▶ Task details
Your answer should be the entire listing, printed exactly.
#####
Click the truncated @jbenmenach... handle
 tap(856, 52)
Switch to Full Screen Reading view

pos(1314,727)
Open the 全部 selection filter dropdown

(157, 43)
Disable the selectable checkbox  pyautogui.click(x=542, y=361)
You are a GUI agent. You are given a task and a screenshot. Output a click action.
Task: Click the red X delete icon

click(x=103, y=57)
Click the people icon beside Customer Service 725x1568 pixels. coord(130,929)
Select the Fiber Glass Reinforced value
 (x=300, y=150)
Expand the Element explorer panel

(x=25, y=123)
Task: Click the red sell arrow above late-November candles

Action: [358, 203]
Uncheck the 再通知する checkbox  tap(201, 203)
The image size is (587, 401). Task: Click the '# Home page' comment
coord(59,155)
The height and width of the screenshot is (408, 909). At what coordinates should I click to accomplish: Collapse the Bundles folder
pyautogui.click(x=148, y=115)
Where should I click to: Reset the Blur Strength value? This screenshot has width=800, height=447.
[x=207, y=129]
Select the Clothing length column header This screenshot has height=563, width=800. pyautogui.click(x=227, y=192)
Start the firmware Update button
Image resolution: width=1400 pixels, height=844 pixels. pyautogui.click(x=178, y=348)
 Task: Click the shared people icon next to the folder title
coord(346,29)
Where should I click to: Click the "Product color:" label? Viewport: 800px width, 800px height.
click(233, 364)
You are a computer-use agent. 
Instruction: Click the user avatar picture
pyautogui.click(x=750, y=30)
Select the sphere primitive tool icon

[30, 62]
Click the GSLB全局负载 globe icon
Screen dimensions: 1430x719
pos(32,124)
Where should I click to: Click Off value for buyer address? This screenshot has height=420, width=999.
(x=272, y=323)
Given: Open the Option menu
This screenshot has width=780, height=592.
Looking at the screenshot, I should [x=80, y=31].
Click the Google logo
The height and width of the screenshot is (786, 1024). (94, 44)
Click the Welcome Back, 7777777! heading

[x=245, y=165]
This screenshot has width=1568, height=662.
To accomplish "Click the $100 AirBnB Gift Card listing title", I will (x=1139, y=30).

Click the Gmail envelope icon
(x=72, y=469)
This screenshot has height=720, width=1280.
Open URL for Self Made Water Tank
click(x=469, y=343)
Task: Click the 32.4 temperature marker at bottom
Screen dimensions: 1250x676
#####
▶ Result of this task
Click the truncated @jbenmenach... handle
 tap(856, 52)
Switch to Full Screen Reading view

pos(1314,727)
Open the 全部 selection filter dropdown

(157, 43)
Disable the selectable checkbox  pyautogui.click(x=542, y=361)
You are a GUI agent. You are given a task and a screenshot. Output a click action.
Task: Click the red X delete icon

click(x=103, y=57)
Click the people icon beside Customer Service 725x1568 pixels. coord(130,929)
Select the Fiber Glass Reinforced value
 (x=300, y=150)
Expand the Element explorer panel

(x=25, y=123)
Task: Click the red sell arrow above late-November candles

Action: [358, 203]
Uncheck the 再通知する checkbox  tap(201, 203)
The image size is (587, 401). Task: Click the '# Home page' comment
coord(59,155)
The height and width of the screenshot is (408, 909). At what coordinates should I click to accomplish: Collapse the Bundles folder
pyautogui.click(x=148, y=115)
Where should I click to: Reset the Blur Strength value? This screenshot has width=800, height=447.
[x=207, y=129]
Select the Clothing length column header This screenshot has height=563, width=800. pyautogui.click(x=227, y=192)
Start the firmware Update button
Image resolution: width=1400 pixels, height=844 pixels. pyautogui.click(x=178, y=348)
 Task: Click the shared people icon next to the folder title
coord(346,29)
Where should I click to: Click the "Product color:" label? Viewport: 800px width, 800px height.
click(233, 364)
You are a computer-use agent. 
Instruction: Click the user avatar picture
pyautogui.click(x=750, y=30)
Select the sphere primitive tool icon

[30, 62]
Click the GSLB全局负载 globe icon
Screen dimensions: 1430x719
pos(32,124)
Where should I click to: Click Off value for buyer address? This screenshot has height=420, width=999.
(x=272, y=323)
Given: Open the Option menu
This screenshot has width=780, height=592.
Looking at the screenshot, I should [x=80, y=31].
Click the Google logo
The height and width of the screenshot is (786, 1024). (94, 44)
Click the Welcome Back, 7777777! heading

[x=245, y=165]
This screenshot has width=1568, height=662.
To accomplish "Click the $100 AirBnB Gift Card listing title", I will (x=1139, y=30).

Click the Gmail envelope icon
(x=72, y=469)
This screenshot has height=720, width=1280.
Open URL for Self Made Water Tank
click(x=469, y=343)
Task: Click the 32.4 temperature marker at bottom
Screen dimensions: 1250x676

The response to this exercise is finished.